Half of Britain's shoppers have left a store because they were annoyed by the music.    This is the result of a study carried out by Immedia Plc (http://www.immediaplc.com), which develops music strategies for retailers.

The findings illustrate the danger High Street brands face by not developing a suitable 'sound' for their brand.

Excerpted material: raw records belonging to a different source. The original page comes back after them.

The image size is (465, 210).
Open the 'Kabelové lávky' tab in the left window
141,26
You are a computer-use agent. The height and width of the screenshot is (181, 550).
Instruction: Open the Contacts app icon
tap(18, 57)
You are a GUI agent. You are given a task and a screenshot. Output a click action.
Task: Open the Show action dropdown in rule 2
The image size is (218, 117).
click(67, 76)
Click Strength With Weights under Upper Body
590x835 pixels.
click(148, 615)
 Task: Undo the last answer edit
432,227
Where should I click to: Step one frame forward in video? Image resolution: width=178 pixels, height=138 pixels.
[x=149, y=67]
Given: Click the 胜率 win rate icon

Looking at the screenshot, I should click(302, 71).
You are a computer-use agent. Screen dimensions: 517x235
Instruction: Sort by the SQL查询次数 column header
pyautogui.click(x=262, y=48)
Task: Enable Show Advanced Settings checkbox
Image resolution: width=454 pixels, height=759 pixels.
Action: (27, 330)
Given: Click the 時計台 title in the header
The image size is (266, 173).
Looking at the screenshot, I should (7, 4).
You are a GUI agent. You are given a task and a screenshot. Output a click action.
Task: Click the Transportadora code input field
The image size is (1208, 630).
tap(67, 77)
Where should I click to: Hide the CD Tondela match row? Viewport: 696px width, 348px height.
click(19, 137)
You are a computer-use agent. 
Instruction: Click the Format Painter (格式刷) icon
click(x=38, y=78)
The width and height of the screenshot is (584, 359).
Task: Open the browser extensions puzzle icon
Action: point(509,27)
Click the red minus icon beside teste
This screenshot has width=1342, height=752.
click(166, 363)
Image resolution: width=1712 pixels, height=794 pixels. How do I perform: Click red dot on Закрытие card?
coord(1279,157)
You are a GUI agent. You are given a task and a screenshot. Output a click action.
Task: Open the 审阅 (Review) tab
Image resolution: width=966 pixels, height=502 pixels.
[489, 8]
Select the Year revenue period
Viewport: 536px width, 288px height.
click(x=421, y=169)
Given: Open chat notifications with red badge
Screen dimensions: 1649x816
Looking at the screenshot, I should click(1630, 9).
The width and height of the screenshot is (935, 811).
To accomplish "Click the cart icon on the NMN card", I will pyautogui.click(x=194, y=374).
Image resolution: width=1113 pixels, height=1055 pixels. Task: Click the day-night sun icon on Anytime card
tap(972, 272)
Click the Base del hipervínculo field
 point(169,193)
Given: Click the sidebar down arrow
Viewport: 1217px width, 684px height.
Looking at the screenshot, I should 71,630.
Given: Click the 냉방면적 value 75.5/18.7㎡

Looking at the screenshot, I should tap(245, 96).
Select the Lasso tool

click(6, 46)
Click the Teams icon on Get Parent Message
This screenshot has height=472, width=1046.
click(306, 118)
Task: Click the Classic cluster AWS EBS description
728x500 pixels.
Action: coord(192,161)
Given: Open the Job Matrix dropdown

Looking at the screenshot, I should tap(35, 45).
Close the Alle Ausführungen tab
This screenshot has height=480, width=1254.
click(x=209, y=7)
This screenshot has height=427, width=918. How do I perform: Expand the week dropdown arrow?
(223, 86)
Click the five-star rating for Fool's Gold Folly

1,000+ shoppers were asked both about their attitude to in-store music, and about how music affects them psychologically and emotionally.    Key results are as follows:

  • Three-quarters of shoppers (73%) will notice the music playing in-store
  • Out of those that do, 40% will stay longer in a shop if they feel the music is well chosen for the environment. Conversely, 40% will spend less time there if they feel the music isn't suitable
  • In fact, 49% of all shoppers said they have stayed longer in shops because they like the music vs 45% that don't
  • Excluding don't knows, half of all shoppers say they left a shop because they didn't like what was playing or because it was annoying
  • Overall, a quarter of shoppers (23%) say they would be less likely to return to a retailer if they don't like the music it plays

Commenting on the results, Immedia Plc CEO Bruno Brookes said:

"Brands currently spend upwards of £25 billion a year on visual point of sale material (source - Institute of Sales Promotion).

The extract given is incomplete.